● Raw data:
....
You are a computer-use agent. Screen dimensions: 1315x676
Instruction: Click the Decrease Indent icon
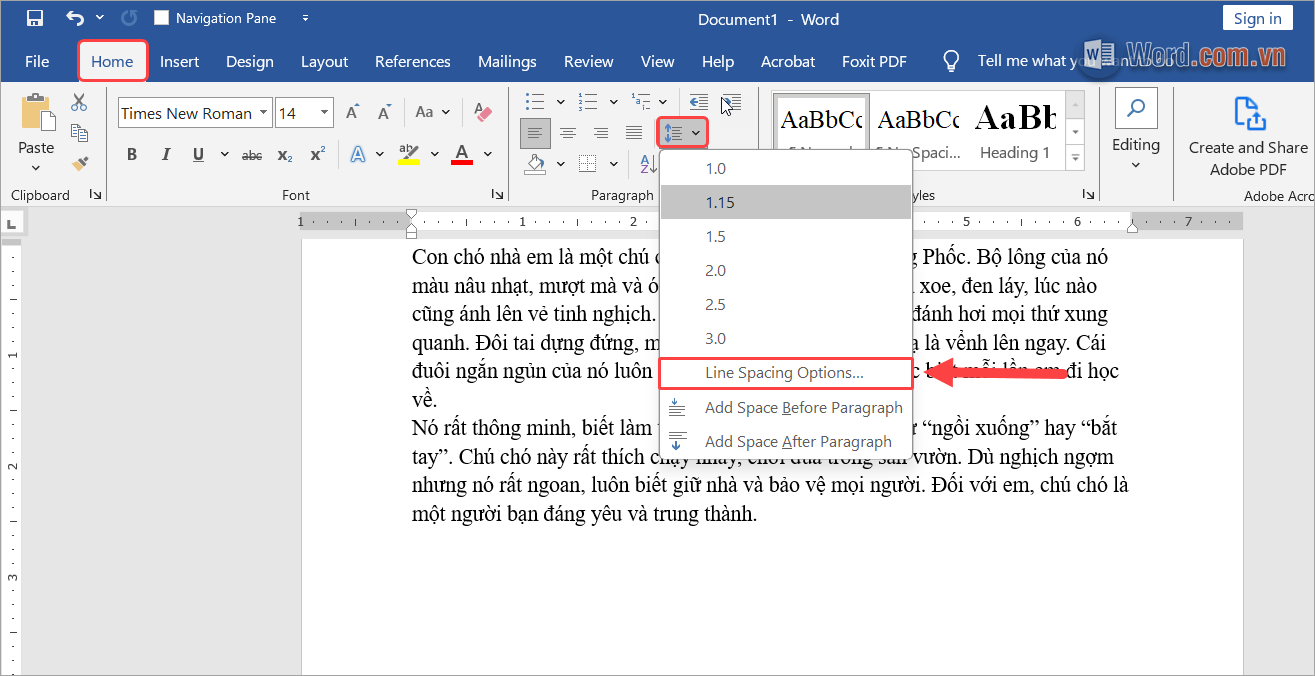[698, 101]
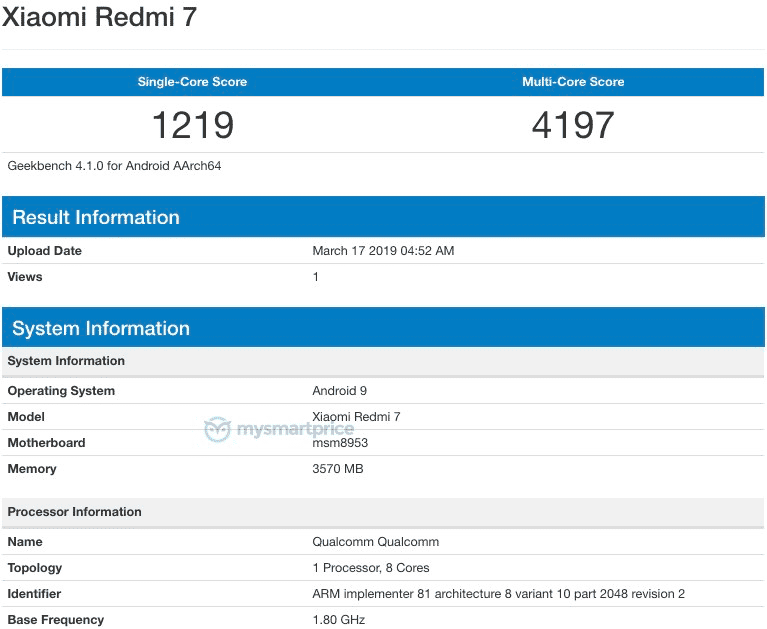Click the Model value Xiaomi Redmi 7
Image resolution: width=767 pixels, height=629 pixels.
click(356, 417)
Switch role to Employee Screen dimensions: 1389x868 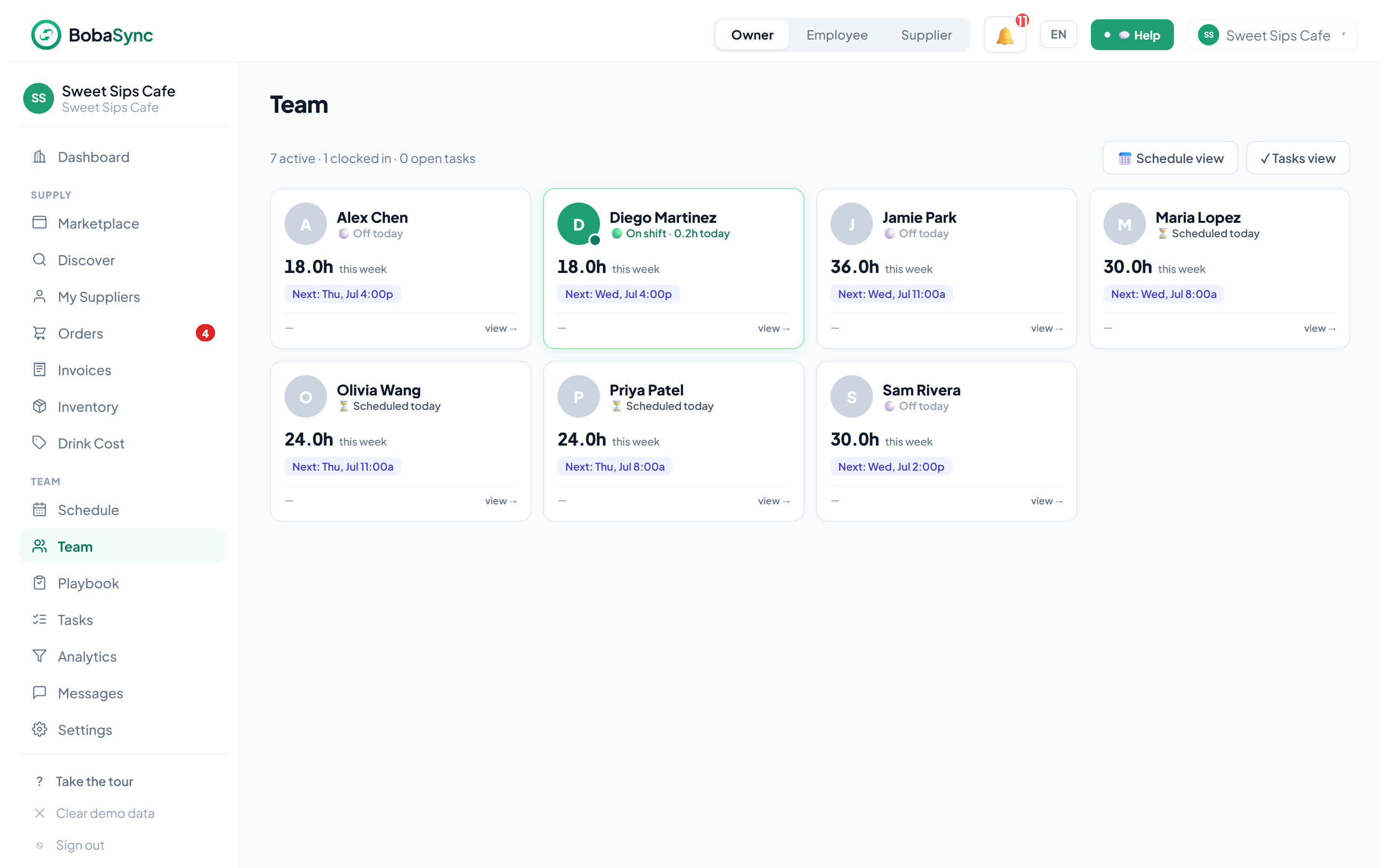pyautogui.click(x=836, y=35)
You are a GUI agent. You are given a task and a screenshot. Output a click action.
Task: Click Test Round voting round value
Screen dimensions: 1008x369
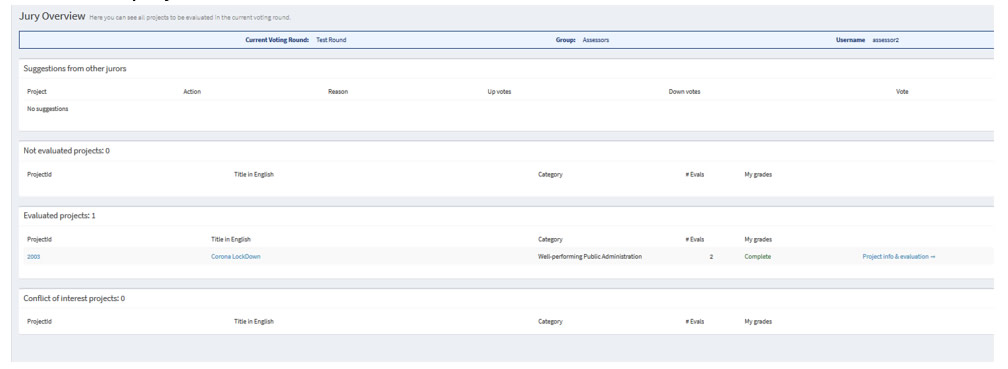point(331,40)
....
● Problem requirements: The lines to copy are those in the listing that contain "agent".

● Answer to this exercise:
You are a computer-use agent. Screen dimensions: 1315x676
You are a GUI agent. You are given a task and a screenshot. Output a click action.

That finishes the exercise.